[Saved data entries]
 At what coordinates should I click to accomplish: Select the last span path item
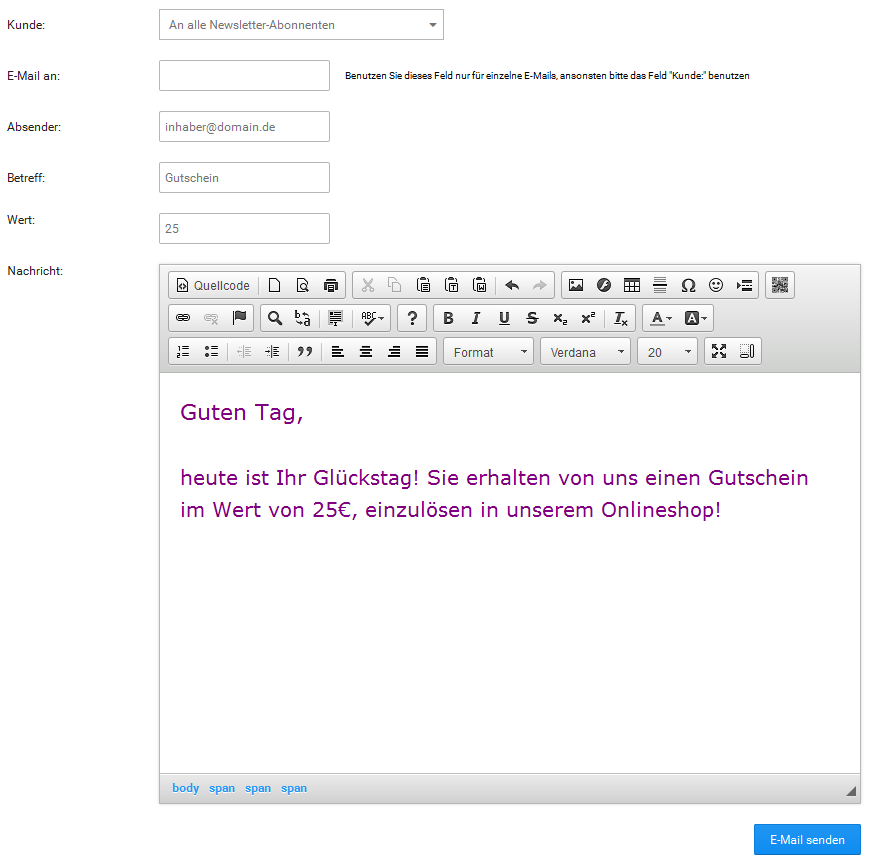pyautogui.click(x=294, y=788)
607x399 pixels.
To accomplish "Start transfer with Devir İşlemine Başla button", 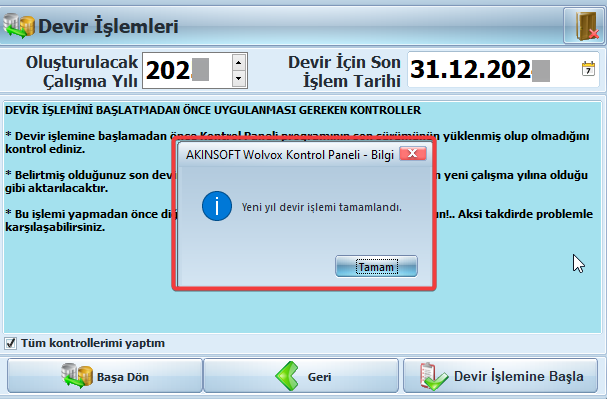I will point(501,376).
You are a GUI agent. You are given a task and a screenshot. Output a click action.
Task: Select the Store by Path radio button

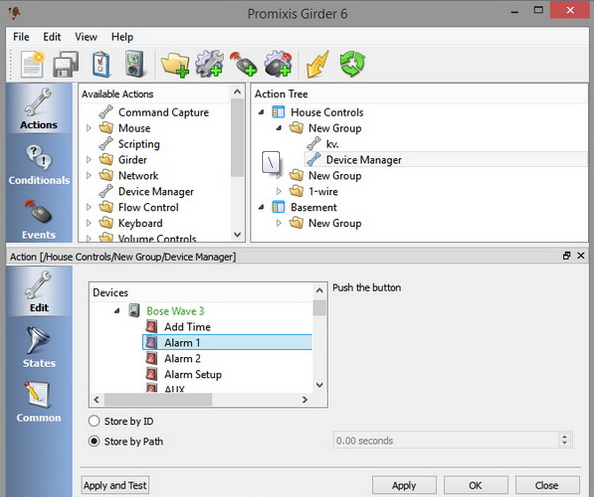(x=94, y=441)
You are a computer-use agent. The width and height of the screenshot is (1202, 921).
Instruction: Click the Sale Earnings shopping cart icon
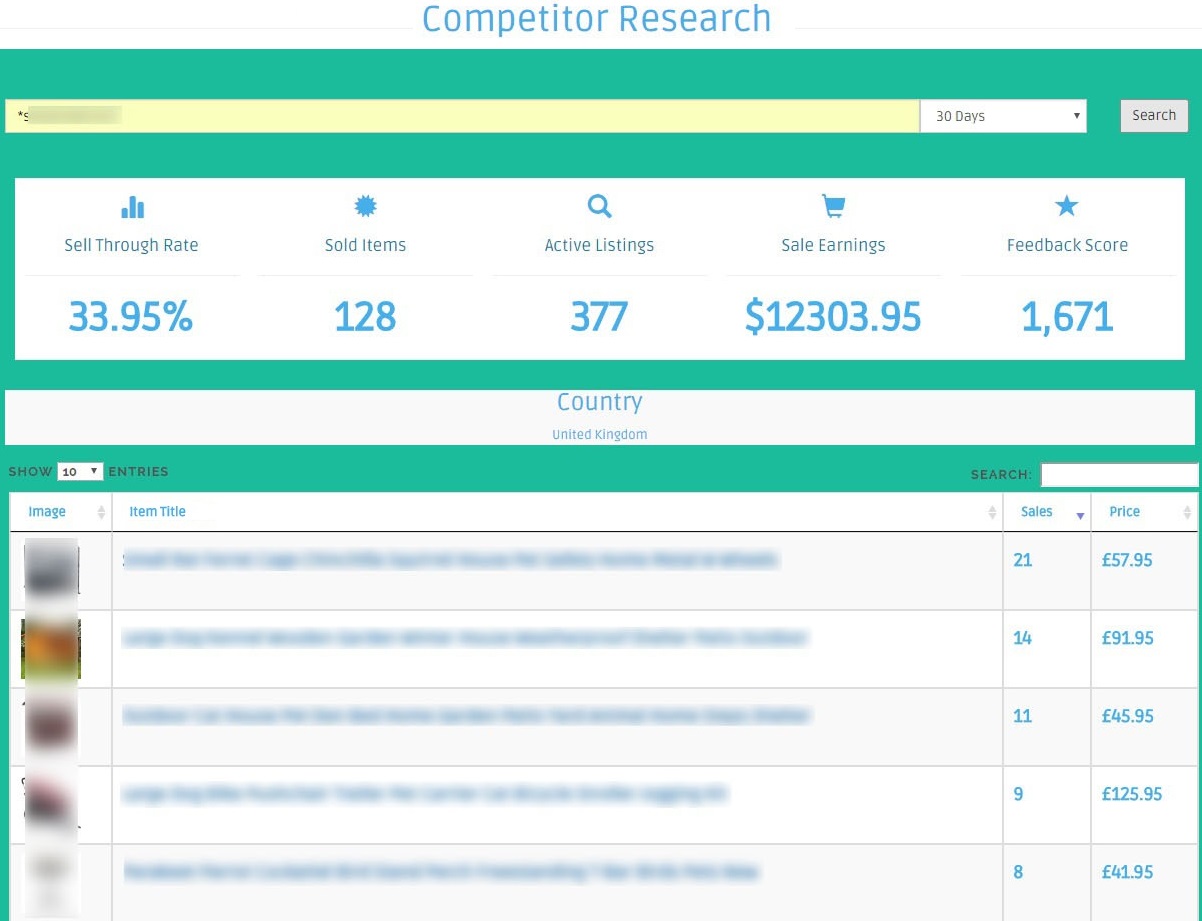[833, 206]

*Problem statement*. All lines from the one containing "Instruction: Click the" to the last line of the records above, and no others, should be returned unchanged, without pictures.

*Answer for this exercise*.
Instruction: Click the Sale Earnings shopping cart icon
[833, 206]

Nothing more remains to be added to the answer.